The package was announced by Deputy Prime Minister Nick Clegg following the success of this year’s Tour de France stages in Britain.
Any money received will be on top of the £17 million previously pledged by the Government.
Coun Lisa Trickett, Cabinet Member for a Green, Smart and Sustainable City, welcomed the news and said: “We are pleased central government is backing up its words with much needed financial support for cycling.
“This money will enable them to develop their national Cycling Delivery Plan and for us to continue delivering the Birmingham Cycle Revolution.
“Locally, we have a 20-year plan to make cycling a mainstream mode of transport, but it will need support such as this from central government if we are to transform our vision into reality.”
Mr Clegg said in his announcement that he hoped to bring European cycling culture to British streets.

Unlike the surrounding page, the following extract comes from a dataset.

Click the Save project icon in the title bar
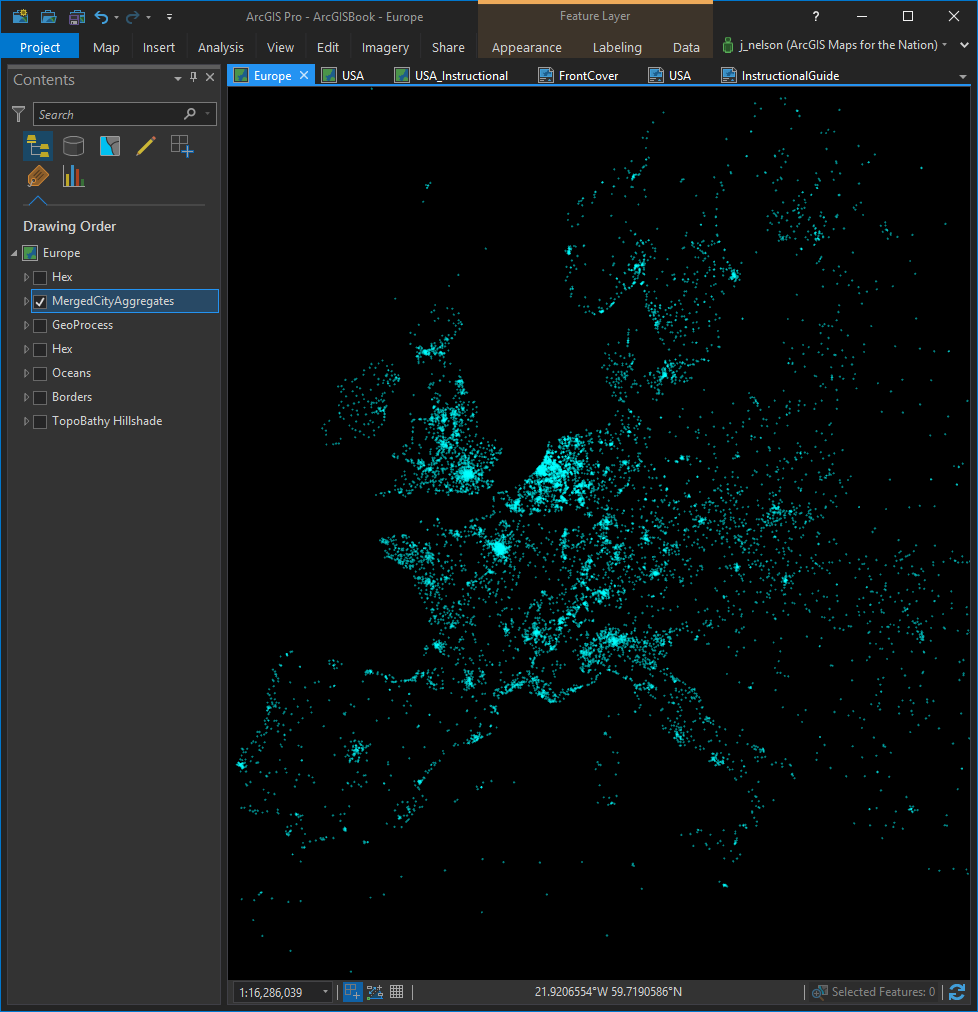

“The inspiration and legacy of the 2012 Olympics and the Tour de France starting in Yorkshire this year has started a revolution in cycling for everyone, not just in velodromes, not necessarily in lycra, but for going to school or to work or to the shops,” he said.
“I’m committed to helping our dream of becoming a cycling nation, similar to places like Denmark and the Netherlands, become a reality.
“The rewards could be massive — billions of pounds in savings for the NHS, less pollution and congestion, and a happier and safer population.
“In Government, we’re putting the money down, now we need the public and local authorities to jump on their bikes and get us to the finish.”
Of the £214 million, £114 million over the next three years will be available for eight Cycling Ambition Cities, including Birmingham, who will have to submit bids.
Funds will be used to accelerate the development of local cycling networks, increase protection and safety at dangerous junctions and help prevent accidents.
The remaining £100 million will be used over the next three years to improve conditions on busy roads for cyclists and walkers.
A historic stretch of Birmingham’s canal was drained earlier this week to improve pedestrian city centre access.
Cycle revolution funding will be used initially to improve the cycling network within a 20-minute biking time from Birmingham city centre, providing 95km of improvements to existing cycle routes and 115km of new routes.
Alongside the Government new measures, retail chain Halfords will recondition and donate bikes and helmets to primary school children in disadvantaged areas in the eight cycling cities.